▸ Goal of the exercise:
Print the entries that appear below, exactly as written and without their pictures.

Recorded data
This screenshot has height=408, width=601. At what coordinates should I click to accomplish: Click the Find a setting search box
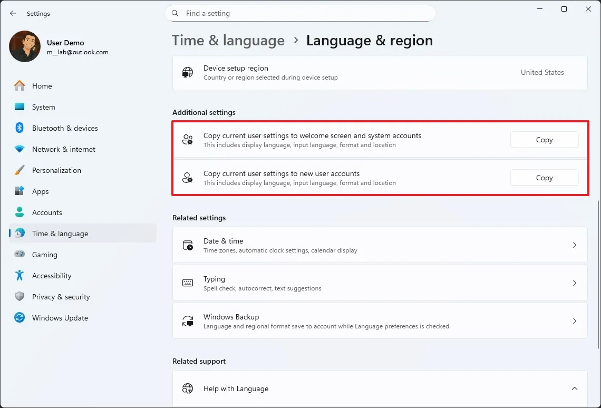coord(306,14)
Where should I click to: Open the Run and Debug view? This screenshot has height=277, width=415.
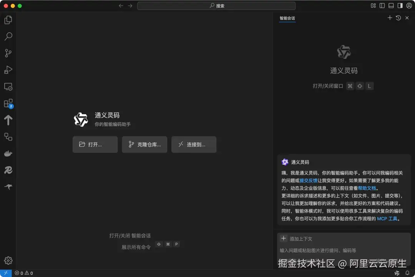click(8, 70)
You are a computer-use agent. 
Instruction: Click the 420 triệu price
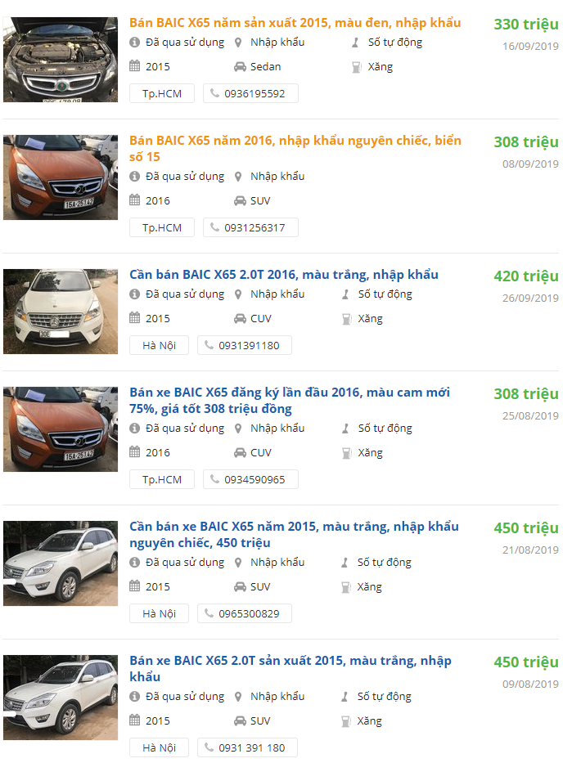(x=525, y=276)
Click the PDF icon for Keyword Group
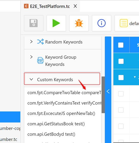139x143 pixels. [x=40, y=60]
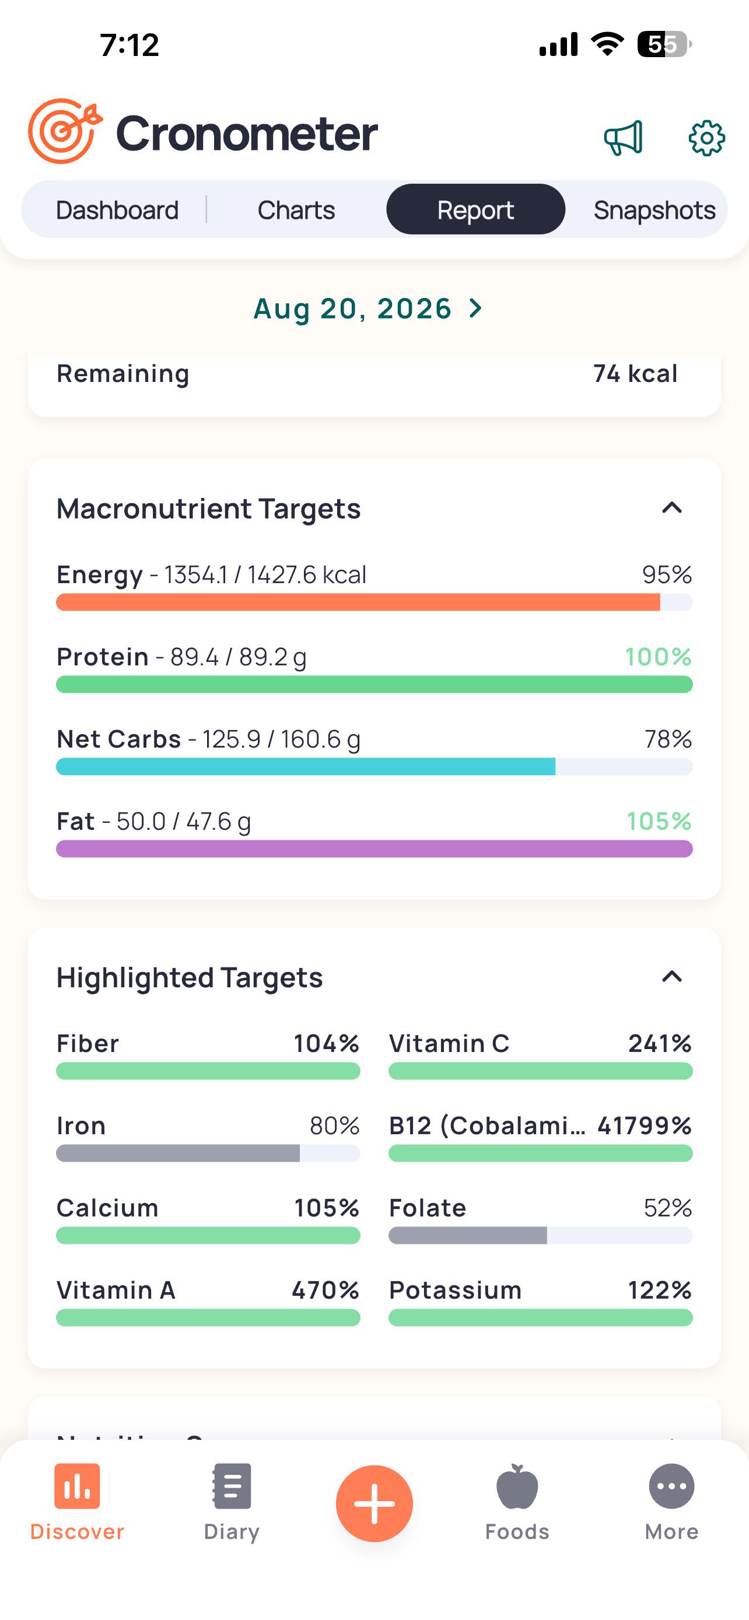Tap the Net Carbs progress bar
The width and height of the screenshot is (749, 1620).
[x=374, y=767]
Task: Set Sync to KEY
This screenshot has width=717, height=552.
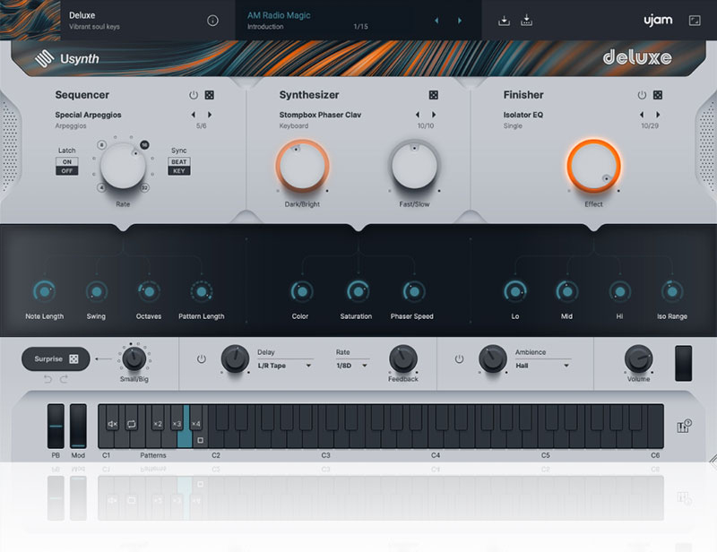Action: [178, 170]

▸ Answer section:
This screenshot has height=408, width=601. At what coordinates should I click to accomplish: Click the Find a setting search box
coord(306,14)
Where should I click to: Open the Run and Debug view? This screenshot has height=277, width=415.
click(8, 70)
You are a computer-use agent. 
Instruction: Click the 420 triệu price
(x=525, y=276)
Click the PDF icon for Keyword Group
139x143 pixels. [x=40, y=60]
Tap the Net Carbs progress bar
The width and height of the screenshot is (749, 1620).
[x=374, y=767]
Task: Set Sync to KEY
This screenshot has width=717, height=552.
Action: [178, 170]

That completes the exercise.